Re: [Proposal] Global temporary tables

From: Konstantin Knizhnik <k(dot)knizhnik(at)postgrespro(dot)ru>
To: Robert Haas <robertmhaas(at)gmail(dot)com>
Cc: Pavel Stehule <pavel(dot)stehule(at)gmail(dot)com>, Tomas Vondra <tomas(dot)vondra(at)2ndquadrant(dot)com>, 曾文旌(义从) <wenjing(dot)zwj(at)alibaba-inc(dot)com>, PostgreSQL Hackers <pgsql-hackers(at)postgresql(dot)org>, 蔡松露(子嘉) <zijia(at)taobao(dot)com>, "Cai, Le" <le(dot)cai(at)alibaba-inc(dot)com>, 萧少聪(铁庵) <shaocong(dot)xsc(at)alibaba-inc(dot)com>
Subject: Re: [Proposal] Global temporary tables
Date: 2020-01-30 09:33:22
Message-ID: 3bfa5b5d-6b3b-743d-573c-b85f933ba540@postgrespro.ru
Views: Raw Message | Whole Thread | Download mbox | Resend email
Thread:
Lists: pgsql-hackers

On 29.01.2020 21:16, Robert Haas wrote:
> On Wed, Jan 29, 2020 at 10:30 AM Konstantin Knizhnik
> <k(dot)knizhnik(at)postgrespro(dot)ru> wrote:
>
> I think that the idea of calling ambuild() on the fly is not going to
> work, because, again, I don't think that calling that from random
> places in the code is safe.

It is not a random place in the code.
Actually it is just one place - _bt_getbuf
Why it can be unsafe if it affects only private backends data?

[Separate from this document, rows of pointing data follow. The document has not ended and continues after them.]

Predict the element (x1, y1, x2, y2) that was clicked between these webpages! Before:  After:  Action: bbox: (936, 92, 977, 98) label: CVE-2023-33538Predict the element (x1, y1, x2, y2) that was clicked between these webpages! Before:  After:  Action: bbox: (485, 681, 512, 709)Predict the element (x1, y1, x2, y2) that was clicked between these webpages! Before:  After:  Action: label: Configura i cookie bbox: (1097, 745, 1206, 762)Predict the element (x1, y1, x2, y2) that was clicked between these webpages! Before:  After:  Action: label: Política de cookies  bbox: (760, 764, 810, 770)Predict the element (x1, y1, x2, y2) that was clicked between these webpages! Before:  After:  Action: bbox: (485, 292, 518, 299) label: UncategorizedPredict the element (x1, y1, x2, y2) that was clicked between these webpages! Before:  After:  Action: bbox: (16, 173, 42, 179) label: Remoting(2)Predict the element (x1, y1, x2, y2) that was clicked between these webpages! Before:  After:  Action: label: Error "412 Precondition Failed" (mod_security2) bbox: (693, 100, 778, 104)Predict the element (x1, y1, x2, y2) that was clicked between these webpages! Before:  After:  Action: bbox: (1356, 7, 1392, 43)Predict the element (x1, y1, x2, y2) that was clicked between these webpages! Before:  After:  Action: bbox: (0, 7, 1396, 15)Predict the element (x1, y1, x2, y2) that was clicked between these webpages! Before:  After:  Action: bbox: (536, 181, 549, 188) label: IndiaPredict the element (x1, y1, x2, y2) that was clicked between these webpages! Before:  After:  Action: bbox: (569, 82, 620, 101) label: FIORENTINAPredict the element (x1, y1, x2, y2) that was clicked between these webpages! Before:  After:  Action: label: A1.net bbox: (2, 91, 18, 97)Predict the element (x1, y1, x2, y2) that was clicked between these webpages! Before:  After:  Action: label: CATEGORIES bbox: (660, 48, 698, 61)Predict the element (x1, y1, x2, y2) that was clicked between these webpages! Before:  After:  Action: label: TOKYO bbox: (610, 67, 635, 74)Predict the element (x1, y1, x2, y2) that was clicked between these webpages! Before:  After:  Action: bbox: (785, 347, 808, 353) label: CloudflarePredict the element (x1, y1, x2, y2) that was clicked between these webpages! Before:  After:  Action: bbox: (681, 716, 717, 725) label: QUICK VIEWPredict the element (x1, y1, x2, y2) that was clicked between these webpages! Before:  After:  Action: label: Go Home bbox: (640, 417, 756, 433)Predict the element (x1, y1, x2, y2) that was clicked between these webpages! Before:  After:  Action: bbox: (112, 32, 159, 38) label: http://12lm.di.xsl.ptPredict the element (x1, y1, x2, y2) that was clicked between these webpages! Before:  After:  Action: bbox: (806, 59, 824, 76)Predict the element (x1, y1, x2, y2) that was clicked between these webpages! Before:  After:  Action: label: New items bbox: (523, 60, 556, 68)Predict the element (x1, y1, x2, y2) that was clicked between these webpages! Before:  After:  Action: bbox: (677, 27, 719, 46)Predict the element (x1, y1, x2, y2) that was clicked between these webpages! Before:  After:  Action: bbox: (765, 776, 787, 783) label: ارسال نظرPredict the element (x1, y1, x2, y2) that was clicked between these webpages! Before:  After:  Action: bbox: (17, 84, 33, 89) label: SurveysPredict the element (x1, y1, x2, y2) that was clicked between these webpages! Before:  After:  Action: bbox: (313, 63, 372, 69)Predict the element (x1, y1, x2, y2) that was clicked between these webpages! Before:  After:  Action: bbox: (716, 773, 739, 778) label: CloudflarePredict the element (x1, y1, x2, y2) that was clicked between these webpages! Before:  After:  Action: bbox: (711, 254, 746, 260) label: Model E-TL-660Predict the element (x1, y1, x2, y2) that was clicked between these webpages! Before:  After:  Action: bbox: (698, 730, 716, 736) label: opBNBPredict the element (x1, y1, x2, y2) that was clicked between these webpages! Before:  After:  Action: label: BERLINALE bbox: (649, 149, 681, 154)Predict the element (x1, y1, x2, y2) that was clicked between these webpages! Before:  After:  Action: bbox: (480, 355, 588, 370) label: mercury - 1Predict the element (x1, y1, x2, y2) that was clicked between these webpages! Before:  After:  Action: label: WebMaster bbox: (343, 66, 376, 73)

> What I expect we're going to need to do
> here is model this on the approach used for unlogged tables. For an
> unlogged table, each table and index has an init fork which contains
> the correct initial contents for that relation - which is nothing at
> all for a heap table, and a couple of boilerplate pages for an index.
> In the case of an unlogged table, the init forks get copied over the
> main forks after crash recovery, and then we have a brand-new, empty
> relation with brand-new empty indexes which everyone can use. In the
> case of global temporary tables, I think that we should do the same
> kind of copying, but at the time when the session first tries to
> access the table. There is some fuzziness in my mind about what
> exactly constitutes accessing the table - it probably shouldn't be
> when the relcache entry is built, because that seems too early, but
> I'm not sure what is exactly right. In any event, it's easier to find
> a context where copying some files on disk (that are certain not to be
> changing) is safe than it is to find a context where index builds are
> safe.

I do not think that approach used for unlogged tables is good for GTT.
Unlogged tables has to be reinitialized only after server restart.
GTT to should be initialized by each backend on demand.
It seems to me that init fork is used for unlogged table because
recovery process to not have enough context to be able to reintialize
table and indexes.
It is much safer and simpler for recovery process just to copy files.
But GTT case is different. Heap and indexes can be easily initialized by
backend  using existed functions.

Approach with just calling btbuild is much simpler than you propose with
creating extra forks and copying data from it.
You say that it not safe. But you have not explained why it is unsafe.
Yes, I agree that it is my responsibility to prove that it is safe.
And as I already wrote, I can not provide such proof now. I will be
pleased if you or anybody else can help to convince that this approach
is safe or demonstrate problems with this approach.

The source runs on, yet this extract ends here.